Il gruppo di minoranza "Insieme per Carcare" torna ad attaccare l’operato dell’amministrazione guidata dal sindaco Rodolfo Mirri, puntando il dito sullo stato di degrado del parco fluviale e, più in generale, su quella che definiscono una “mancanza di volontà politica nel prendersi cura del paese”.
Secondo l’opposizione, l’area, nata come progetto di riqualificazione urbana “per rendere fruibile alla cittadinanza un luogo importante di Carcare”, oggi sarebbe in totale stato di abbandono.

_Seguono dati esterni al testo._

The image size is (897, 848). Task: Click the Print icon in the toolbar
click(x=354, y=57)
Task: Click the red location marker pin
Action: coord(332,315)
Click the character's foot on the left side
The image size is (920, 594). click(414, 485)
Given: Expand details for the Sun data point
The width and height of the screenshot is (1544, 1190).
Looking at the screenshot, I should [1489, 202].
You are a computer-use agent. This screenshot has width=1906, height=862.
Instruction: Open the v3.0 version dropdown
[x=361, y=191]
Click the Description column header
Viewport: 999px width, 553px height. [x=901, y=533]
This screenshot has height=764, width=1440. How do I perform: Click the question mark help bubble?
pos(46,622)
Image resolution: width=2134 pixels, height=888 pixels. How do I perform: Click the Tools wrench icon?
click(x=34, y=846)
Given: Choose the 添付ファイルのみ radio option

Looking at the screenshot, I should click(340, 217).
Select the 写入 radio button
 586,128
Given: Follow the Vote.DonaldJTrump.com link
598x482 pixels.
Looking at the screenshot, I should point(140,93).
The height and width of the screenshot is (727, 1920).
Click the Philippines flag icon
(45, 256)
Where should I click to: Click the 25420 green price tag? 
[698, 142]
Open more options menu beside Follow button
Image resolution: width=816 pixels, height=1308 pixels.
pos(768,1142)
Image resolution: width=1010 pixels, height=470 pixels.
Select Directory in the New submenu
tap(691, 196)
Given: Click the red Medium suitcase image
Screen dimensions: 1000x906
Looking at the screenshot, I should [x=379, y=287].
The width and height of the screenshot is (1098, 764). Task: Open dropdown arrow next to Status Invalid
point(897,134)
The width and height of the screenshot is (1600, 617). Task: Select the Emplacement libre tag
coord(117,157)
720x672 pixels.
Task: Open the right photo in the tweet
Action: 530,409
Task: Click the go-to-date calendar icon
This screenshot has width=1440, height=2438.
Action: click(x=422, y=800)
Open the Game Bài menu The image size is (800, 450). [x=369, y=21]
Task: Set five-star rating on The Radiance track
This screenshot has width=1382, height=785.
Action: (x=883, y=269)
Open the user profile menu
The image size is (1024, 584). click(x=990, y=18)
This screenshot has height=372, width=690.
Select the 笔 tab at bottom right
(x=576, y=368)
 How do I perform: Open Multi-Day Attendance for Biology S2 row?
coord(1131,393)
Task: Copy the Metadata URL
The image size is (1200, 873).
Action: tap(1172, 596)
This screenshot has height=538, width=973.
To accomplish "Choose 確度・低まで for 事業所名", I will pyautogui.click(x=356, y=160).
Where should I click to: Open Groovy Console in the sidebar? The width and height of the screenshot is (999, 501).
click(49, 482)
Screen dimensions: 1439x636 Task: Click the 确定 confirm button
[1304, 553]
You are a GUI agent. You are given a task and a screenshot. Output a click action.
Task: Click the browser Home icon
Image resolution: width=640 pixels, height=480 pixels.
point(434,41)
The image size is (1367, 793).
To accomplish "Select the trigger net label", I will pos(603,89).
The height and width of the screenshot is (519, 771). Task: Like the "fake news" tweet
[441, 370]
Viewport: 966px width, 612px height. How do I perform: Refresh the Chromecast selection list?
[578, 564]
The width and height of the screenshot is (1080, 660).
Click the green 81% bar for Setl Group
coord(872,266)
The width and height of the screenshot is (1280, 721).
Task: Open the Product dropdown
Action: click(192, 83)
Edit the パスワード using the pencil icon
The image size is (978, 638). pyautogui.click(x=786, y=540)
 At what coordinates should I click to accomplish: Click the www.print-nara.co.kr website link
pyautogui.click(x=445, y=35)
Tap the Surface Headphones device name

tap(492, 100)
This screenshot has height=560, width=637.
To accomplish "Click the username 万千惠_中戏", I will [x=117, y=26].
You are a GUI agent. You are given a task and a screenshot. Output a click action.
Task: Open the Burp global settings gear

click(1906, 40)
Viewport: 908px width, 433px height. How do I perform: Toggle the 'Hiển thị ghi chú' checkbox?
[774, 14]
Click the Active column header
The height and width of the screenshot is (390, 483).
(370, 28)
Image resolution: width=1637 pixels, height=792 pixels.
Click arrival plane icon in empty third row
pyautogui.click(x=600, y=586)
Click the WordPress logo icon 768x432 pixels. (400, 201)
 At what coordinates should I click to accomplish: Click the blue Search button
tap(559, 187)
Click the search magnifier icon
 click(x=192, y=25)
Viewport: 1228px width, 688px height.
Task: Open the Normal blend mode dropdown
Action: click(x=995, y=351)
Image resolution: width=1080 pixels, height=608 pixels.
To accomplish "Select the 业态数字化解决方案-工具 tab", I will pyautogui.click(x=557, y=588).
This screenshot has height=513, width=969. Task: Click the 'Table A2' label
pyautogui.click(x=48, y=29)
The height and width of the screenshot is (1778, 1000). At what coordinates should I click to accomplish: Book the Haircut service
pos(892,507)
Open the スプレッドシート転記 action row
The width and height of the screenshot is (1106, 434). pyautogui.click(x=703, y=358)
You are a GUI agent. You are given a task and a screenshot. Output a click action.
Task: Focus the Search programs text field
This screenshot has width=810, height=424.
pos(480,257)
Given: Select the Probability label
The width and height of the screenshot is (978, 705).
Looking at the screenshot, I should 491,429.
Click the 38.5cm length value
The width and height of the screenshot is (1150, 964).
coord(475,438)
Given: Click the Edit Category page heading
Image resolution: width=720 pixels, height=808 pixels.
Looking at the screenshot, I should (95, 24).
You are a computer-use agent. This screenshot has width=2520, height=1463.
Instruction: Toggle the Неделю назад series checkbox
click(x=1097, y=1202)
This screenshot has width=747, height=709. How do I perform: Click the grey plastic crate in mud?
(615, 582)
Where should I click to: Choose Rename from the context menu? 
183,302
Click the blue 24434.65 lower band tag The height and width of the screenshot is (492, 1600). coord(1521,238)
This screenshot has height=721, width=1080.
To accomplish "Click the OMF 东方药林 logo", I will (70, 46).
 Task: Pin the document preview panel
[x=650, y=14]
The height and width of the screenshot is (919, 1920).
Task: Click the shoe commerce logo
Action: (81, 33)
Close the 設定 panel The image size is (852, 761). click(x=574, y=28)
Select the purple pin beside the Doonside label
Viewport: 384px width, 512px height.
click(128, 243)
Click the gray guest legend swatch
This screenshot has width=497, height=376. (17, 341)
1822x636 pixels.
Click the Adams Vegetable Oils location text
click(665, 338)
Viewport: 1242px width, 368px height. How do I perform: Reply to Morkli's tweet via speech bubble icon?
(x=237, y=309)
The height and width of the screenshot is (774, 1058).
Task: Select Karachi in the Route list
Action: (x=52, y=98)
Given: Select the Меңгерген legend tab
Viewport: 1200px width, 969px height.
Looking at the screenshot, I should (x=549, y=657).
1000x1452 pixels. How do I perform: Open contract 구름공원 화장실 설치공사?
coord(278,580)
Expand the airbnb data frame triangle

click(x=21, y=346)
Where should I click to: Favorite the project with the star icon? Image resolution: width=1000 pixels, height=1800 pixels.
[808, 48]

"Il progetto è nato per riqualificare un luogo e renderlo frequentabile alla cittadinanza: 800 metri di passeggiata a fianco del fiume, diversi accessi, illuminazione pubblica. Collegava le due passerelle e passava sotto l’antico ponte” affermano i consiglieri di minoranza. “Oggi è completamente lasciato a se stesso, privo di manutenzione. Sono mille giorni che non viene piantato un chiodo. Ora l’area è pericolosa al transito pedonale: o si fa manutenzione o la si chiude, oppure aspettiamoci incidenti”.
L’accusa non si ferma qui. Le recenti alluvioni, secondo l’opposizione, non possono essere utilizzate come giustificazione: “Sono solo un alibi per coprire una non volontà politica del sindaco e dell’assessore ai lavori pubblici. Siamo dispiaciuti perché, se da un lato l’amministrazione predica sviluppo turistico e ricettivo, dall’altro non sa come attuarlo, preferendo investire in attività superflue ed effimere”.
Nel mirino anche la gestione del patrimonio storico e degli impianti sportivi: “Notiamo poca sensibilità manutentiva per i monumenti storici e lo dimostra anche quanto accaduto recentemente ai luoghi di pratica sportiva. Inauguriamo targhe per il palazzetto dello sport ma non ci accorgiamo che ci piove dentro”.
L’opposizione denuncia inoltre presunte limitazioni al confronto democratico: “Abbiamo presentato interrogazioni per chiedere spiegazioni su questo modo di operare, ma in modo antidemocratico non vengono inserite nei Consigli comunali”.
“Per realizzare il parco fluviale, insieme ad altre opere di difesa spondale, il Comune di Carcare ottenne un finanziamento pubblico a fondo perso. L’assenza di manutenzione rappresenta una forma di disinteresse e menefreghismo verso le risorse allora investite in quei luoghi a vantaggio della comunità cittadina”.
Tale progetto, realizzato nel 2010 sotto l'amministrazione Bologna, era già stato criticato in passato dall’attuale sindaco Rodolfo Mirri, che oggi respinge gli attacchi dell’opposizione e rilancia le proprie accuse.
“L’opposizione dovrebbe spiegare perché ha speso circa 300mila euro in un progetto del quale, dopo pochi anni, non è rimasto nulla. Le anse per i pesci, le pietre, tutto è stato portato via dal fiume. All’epoca avevo contestato quel progetto dicendo che nel giro di poco tempo non sarebbe rimasto niente e il tempo mi ha dato ragione. Non prendiamo lezioni da chi ha portato il paese alla rovina: quello del Parco fluviale è stato un progetto in cui sono stati buttati via soldi pubblici. Grida ancora vendetta anche la spesa di circa 20mila euro per l’ingegnere idraulico, incaricato di posizionare opere all’interno del fiume che poi sono state cancellate dagli eventi naturali”.